╭─ GIVEN DATA

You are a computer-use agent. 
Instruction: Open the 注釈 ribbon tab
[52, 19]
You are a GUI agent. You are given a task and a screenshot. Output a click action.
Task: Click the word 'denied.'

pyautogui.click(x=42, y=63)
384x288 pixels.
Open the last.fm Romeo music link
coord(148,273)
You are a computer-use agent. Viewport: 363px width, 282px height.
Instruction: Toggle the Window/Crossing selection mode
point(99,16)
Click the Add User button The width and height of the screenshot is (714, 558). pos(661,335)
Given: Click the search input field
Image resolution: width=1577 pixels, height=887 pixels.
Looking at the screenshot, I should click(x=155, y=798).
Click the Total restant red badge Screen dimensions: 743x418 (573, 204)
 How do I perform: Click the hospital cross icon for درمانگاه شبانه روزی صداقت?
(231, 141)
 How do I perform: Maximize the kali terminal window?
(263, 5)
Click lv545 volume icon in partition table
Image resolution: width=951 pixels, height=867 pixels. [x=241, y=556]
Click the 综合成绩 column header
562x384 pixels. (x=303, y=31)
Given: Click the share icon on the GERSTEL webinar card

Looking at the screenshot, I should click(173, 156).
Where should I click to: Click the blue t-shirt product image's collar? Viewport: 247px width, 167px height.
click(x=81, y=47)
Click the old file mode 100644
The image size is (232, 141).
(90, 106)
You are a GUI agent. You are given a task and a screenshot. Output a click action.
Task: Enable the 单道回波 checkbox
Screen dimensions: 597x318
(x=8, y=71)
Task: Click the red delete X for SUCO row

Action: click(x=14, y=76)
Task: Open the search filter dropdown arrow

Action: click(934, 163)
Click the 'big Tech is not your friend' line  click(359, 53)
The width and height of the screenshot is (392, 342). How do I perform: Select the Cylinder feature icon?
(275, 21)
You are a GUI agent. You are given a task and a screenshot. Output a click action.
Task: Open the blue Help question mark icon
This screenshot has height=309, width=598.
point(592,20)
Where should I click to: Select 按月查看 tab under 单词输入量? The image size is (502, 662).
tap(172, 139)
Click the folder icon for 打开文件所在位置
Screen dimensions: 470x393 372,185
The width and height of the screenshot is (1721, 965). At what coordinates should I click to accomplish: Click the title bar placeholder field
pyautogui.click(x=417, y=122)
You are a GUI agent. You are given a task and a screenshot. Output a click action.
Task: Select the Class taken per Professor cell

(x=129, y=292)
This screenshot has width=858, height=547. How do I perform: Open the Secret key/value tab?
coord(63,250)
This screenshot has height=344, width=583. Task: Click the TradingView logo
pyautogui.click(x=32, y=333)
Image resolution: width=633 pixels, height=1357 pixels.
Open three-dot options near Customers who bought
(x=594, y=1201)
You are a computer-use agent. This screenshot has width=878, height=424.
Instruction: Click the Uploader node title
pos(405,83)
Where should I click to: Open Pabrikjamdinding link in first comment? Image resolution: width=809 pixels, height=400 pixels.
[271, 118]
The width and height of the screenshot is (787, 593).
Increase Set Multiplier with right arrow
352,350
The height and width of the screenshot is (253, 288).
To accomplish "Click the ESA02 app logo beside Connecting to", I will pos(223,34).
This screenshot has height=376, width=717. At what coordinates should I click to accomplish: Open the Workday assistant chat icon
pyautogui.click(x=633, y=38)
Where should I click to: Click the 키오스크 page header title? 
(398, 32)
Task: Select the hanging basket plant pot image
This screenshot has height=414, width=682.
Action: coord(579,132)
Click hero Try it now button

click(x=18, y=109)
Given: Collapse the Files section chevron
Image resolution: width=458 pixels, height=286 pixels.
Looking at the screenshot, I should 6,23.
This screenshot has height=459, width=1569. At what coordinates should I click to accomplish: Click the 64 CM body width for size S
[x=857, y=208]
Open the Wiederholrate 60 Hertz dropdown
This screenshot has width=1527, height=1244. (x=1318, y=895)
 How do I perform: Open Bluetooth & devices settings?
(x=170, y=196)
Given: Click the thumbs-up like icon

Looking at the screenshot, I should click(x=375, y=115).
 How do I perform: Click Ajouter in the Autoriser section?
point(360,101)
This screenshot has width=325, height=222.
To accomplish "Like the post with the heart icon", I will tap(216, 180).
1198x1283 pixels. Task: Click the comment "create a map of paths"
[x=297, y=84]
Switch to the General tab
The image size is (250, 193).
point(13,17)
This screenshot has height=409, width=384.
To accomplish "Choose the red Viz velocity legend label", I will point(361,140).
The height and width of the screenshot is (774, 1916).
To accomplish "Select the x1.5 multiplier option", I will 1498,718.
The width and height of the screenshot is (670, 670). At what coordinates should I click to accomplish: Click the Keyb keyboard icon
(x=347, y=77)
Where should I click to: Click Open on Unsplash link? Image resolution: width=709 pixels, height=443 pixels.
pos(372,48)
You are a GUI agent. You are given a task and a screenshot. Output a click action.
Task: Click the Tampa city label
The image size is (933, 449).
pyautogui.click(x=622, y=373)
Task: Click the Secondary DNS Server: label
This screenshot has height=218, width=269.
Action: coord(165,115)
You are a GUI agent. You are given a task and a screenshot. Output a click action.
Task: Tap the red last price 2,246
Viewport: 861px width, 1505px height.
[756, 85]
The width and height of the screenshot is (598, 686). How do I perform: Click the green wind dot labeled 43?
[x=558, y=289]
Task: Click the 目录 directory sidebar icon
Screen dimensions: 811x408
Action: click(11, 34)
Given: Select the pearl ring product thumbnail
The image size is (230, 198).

╰─

• [HOW TO COMPLETE THIS TASK] Check each line of the entries for the string "will". Copy the lines that have it.

• [TASK RESULT]
To accomplish "Click the ESA02 app logo beside Connecting to", I will pos(223,34).
To accomplish "Like the post with the heart icon", I will tap(216, 180).
To accomplish "Choose the red Viz velocity legend label", I will point(361,140).
To accomplish "Select the x1.5 multiplier option", I will 1498,718.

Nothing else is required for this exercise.